00:12:09 Gestion des pics de données historiques et des promotions.
00:13:01 Besoin de données précises et d’apprentissage automatique.
00:16:01 La popularité de l’apprentissage approfondi dans l’apprentissage automatique.
00:16:30 Limitations des données passées pour les prédictions futures.
00:17:40 La saisonnalité dans les affaires humaines pour la modélisation.
00:19:42 Amélioration des prévisions avec l’apprentissage automatique.
00:21:39 Avantages de l’apprentissage automatique au fil du temps.

Résumé

Dans une interview, Joannes Vermorel discute des défis liés à l’intégration de la saisonnalité dans la prévision des ventes. La saisonnalité, définie comme des motifs de ventes cycliques influencés par le moment de l’année, la semaine et le jour, contribue aux fluctuations de la demande. Les cyclicités secondaires, telles que l’“effet de la paie” et la “quasi-saisonnalité”, sont également significatives. La compréhension de la demande de base, des tendances et du bruit statistique dans les données aide à une prévision précise. Les défis incluent la durée de vie courte de nombreux produits et la variabilité annuelle d’événements tels que Noël. Vermorel suggère l’adoption d’une perspective collective sur des produits similaires pour prédire les performances des nouveaux produits et l’utilisation de configurations d’apprentissage automatique pour la maintenance automatique des compartiments saisonniers.

Résumé étendu

Kieran Chandler interviewe Joannes Vermorel sur le concept de saisonnalité dans la prévision des ventes et ses défis associés.

La saisonnalité est l’un des motifs centraux utilisés pour améliorer la précision des prévisions de ventes, mais elle est souvent mal comprise et mal appliquée. Vermorel identifie la saisonnalité comme une cyclicité majeure dans les motifs de ventes. Il divise ces cyclicités en trois types clés : le moment de l’année, le jour de la semaine et le moment de la journée, qui contribuent tous aux variations de la demande des consommateurs.

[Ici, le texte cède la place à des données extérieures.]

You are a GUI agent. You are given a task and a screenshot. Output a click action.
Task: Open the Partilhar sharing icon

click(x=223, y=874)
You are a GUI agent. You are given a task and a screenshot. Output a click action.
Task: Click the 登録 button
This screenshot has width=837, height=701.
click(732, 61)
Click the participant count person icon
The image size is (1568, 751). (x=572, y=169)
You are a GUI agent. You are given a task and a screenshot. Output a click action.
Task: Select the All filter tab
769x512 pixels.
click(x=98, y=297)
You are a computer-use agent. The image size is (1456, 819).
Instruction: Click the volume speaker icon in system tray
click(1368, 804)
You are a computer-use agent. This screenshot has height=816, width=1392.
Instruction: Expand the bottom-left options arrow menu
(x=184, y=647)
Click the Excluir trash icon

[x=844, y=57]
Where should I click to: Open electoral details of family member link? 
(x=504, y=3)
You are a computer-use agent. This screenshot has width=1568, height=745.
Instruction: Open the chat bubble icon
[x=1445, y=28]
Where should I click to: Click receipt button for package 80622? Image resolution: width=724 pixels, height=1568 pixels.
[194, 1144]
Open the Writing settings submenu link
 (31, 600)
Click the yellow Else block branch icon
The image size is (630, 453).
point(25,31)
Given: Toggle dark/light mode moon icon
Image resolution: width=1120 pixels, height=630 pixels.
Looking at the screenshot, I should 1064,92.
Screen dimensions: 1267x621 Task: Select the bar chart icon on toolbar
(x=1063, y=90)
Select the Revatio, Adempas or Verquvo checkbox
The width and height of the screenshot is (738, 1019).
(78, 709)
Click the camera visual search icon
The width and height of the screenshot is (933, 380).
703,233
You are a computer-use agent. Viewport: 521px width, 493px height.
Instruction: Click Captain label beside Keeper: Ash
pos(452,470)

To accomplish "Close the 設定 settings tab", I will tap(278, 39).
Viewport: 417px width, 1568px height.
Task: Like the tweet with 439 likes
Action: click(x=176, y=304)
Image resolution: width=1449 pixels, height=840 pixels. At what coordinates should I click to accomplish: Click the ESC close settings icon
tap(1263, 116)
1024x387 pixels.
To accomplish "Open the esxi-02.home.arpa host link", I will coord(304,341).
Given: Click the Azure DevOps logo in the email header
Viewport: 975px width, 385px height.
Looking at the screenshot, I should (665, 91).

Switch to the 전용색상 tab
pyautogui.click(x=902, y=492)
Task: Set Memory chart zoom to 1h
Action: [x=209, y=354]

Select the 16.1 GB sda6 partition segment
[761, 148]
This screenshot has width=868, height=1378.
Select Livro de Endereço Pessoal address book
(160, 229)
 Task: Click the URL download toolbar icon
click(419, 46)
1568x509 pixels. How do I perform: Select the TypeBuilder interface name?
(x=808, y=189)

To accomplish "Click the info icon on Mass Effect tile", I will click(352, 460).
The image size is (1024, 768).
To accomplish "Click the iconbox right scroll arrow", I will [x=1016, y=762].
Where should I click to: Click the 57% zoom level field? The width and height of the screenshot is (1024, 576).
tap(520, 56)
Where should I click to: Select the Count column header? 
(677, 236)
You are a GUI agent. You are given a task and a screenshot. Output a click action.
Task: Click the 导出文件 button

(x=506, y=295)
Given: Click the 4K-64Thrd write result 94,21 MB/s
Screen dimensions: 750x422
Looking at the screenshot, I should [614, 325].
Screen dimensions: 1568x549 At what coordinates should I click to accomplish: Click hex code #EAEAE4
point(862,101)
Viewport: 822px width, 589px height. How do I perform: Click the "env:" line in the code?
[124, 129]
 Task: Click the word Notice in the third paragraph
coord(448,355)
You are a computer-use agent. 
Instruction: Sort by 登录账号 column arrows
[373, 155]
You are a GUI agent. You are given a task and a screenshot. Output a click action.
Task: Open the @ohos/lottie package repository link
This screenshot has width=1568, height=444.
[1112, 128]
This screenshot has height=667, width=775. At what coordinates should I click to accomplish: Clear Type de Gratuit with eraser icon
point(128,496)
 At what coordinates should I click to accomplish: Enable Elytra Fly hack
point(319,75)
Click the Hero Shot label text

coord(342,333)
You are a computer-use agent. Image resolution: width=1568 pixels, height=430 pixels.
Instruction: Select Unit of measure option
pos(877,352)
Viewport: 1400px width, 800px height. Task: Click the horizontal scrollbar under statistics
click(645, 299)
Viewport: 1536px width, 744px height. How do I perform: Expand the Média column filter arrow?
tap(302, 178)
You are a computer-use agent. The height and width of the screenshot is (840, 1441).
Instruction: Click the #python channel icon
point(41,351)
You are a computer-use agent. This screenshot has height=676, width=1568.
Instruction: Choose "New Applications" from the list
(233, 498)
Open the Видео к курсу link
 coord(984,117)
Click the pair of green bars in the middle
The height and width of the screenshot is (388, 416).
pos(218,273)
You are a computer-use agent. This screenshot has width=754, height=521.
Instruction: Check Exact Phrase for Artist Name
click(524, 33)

Vermorel parle également des cyclicités secondaires telles que l’effet du “salaire”, qui est le cycle mensuel des personnes recevant leur salaire et son impact sur leur comportement d’achat. De plus, il introduit les “cyclicités minérales” ou “quasi saisonnalité”, qui incluent des événements tels que Pâques, le Ramadan et le Nouvel An chinois, qui se répètent mais ne tombent pas toujours à la même date chaque année selon le calendrier grégorien.

Comprendre la demande de base, les tendances et le niveau de bruit statistique dans les données est un autre aspect crucial que Vermorel met en évidence. Reconnaître ces motifs aide à différencier le bruit aléatoire des motifs statistiques authentiques, ce qui est essentiel pour une prévision efficace.

Malgré la simplicité apparente de la saisonnalité, Vermorel explique pourquoi les gens ont souvent du mal avec elle. Le premier défi est la durée de vie courte de la plupart des produits sur le marché. Par exemple, la durée de vie moyenne d’un produit de grande consommation est de trois à cinq ans. Cela implique qu’une grande partie d’un catalogue de produits pourrait ne même pas exister pendant une année complète, ce qui complique l’application de la saisonnalité.

Vermorel introduit le concept de “distorsion temporelle” dans la saisonnalité, faisant référence aux changements dans les motifs saisonniers dus à divers facteurs. Les changements dans les conditions météorologiques peuvent encourager les consommateurs à commencer leurs achats d’hiver plus tôt ou plus tard que d’habitude. Le climat politique et le sentiment des consommateurs peuvent également influencer le moment des achats, comme les achats de Noël. Ces changements peuvent déformer les motifs saisonniers typiques, rendant la prévision difficile.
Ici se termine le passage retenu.